*** Excerpted records

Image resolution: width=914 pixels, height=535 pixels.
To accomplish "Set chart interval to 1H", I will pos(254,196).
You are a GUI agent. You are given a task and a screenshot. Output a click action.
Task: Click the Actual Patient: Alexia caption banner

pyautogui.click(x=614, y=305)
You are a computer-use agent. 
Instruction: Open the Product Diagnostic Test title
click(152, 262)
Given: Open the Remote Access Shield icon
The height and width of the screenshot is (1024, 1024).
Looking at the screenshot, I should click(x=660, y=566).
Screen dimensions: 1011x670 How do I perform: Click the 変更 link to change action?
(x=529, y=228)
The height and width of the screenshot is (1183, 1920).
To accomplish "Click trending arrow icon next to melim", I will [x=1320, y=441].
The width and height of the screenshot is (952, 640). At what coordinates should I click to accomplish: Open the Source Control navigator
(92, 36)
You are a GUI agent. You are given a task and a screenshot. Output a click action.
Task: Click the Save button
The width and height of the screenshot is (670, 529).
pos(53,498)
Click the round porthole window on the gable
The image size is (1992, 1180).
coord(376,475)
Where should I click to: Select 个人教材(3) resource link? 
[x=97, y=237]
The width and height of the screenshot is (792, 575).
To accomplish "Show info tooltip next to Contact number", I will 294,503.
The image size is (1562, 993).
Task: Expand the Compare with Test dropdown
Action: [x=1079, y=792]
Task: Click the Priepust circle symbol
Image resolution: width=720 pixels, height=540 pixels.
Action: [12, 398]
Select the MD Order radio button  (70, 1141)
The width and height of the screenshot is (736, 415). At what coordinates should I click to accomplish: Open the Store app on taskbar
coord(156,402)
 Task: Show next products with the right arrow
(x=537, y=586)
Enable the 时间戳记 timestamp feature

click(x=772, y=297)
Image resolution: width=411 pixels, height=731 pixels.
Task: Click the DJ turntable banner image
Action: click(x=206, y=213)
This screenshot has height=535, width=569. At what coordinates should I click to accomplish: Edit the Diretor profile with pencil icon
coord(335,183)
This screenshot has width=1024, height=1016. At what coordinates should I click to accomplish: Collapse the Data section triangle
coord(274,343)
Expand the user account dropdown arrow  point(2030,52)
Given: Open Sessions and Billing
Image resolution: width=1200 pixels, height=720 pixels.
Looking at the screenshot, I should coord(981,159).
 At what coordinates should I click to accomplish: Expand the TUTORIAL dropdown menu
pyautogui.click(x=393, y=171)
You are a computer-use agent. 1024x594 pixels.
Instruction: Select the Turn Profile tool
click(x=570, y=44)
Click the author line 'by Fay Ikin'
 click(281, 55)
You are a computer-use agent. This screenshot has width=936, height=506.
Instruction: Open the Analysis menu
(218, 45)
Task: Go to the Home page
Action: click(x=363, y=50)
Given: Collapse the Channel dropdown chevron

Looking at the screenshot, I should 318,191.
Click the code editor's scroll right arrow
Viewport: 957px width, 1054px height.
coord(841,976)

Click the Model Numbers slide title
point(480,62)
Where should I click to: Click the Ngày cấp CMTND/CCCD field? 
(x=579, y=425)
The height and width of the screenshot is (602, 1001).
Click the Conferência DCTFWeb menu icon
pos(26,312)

******

:: Brief ::
Report every line of the entries above that contains the string "with". Case counts.

:: Output of the exercise ::
Task: Expand the Compare with Test dropdown
 Task: Show next products with the right arrow
This screenshot has height=535, width=569. At what coordinates should I click to accomplish: Edit the Diretor profile with pencil icon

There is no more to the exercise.